Prefill-Decode Scheduling and Disaggregation
The contrast between the resource and performance characteristics of the prefill and decode stages presents both challenges and opportunities: prefill can saturate the GPU with even a single long prompt and processes several tokens in parallel, while decode is memory-bound, incapable of saturating the GPU, and emits tokens serially. Speculative decoding attempts to increase efficiency and reduce latency by making the decode phase look more like prefill, since verification is essentially a prefill-like parallel phase.

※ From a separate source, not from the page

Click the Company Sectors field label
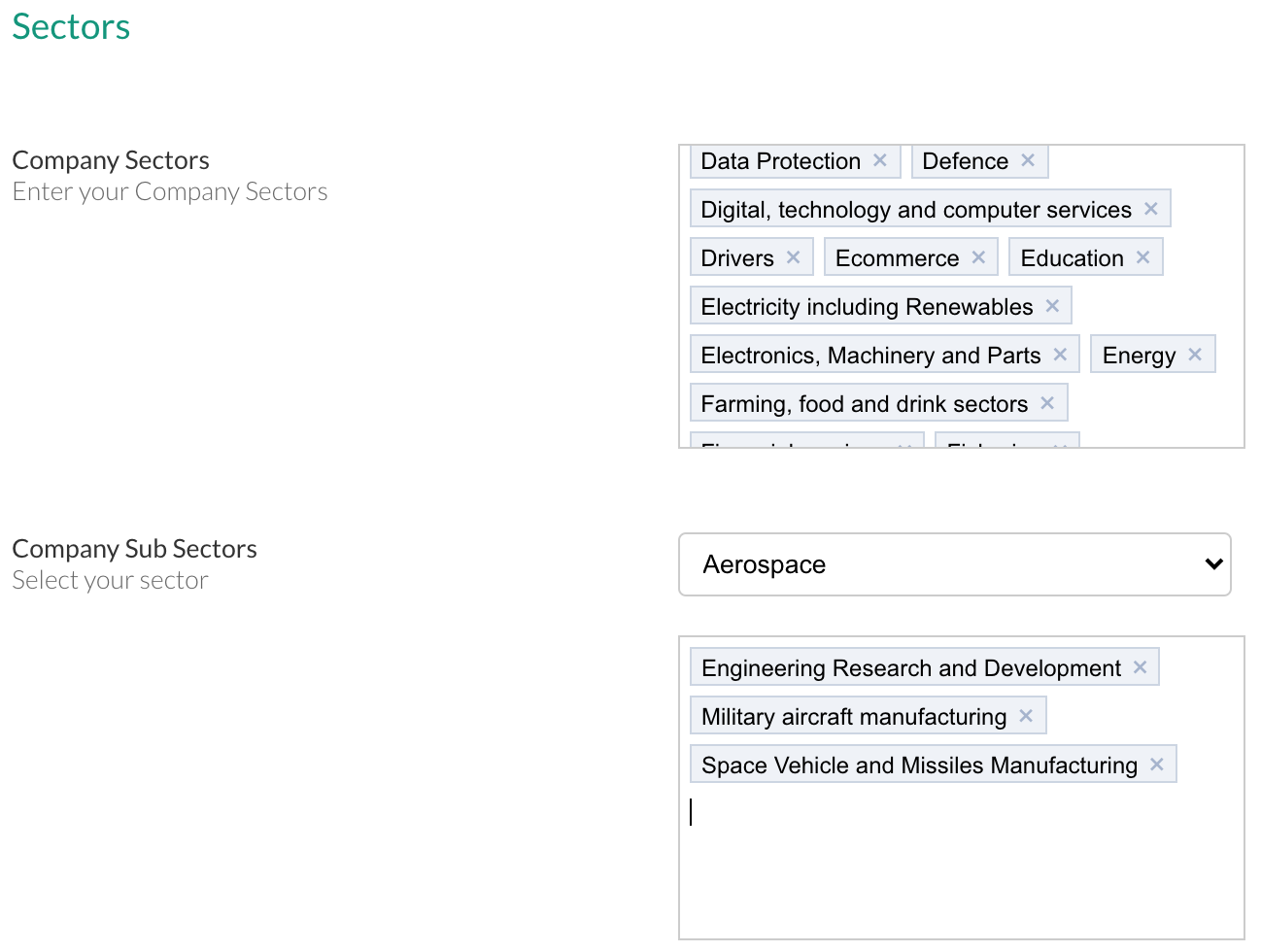1261x952 pixels. click(x=111, y=160)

For a single request, prefill has to be completed before decode can commence; however, the ordering of prefill and decode across multiple requests can be tuned to better prioritize throughput and resource efficiency or response latency. Schedulers can choose to prioritize batches of entirely prefill or decode operations or run mixed prefill-decode batches. Prioritizing prefill or mixing prefill-decode batches increases resource efficiency at the cost of latency since decode stages are either slowed down or stalled by the prefills. Conversely, schedulers which prioritize decode-only batches before allowing any new prefills to occur have better latency but worse throughput.
Chunked Prefills
Sarathi attempts to balance this trade-off by not taking an all-or-nothing approach to prefill and instead dividing the initial prompt into a number of chunks and running mixed prefill-decode batches. This approach is called chunked prefills, and the size of the chunk is determined by the maximum number of tokens the GPU can process in a batch while achieving its SLO, as well as the number of decode requests already in the batch. The downside is that prefill is a naturally parallelizable operation that could be completed in a single pass. Dividing it into smaller chunks is less efficient both because it operates on smaller matrices which make saturating the GPU harder and because fetching model weights and populating the KV cache multiple times increases memory bandwidth pressure. Consequently, if the chunk sizes get too small, the operation becomes memory-bound and throughput and efficiency suffer.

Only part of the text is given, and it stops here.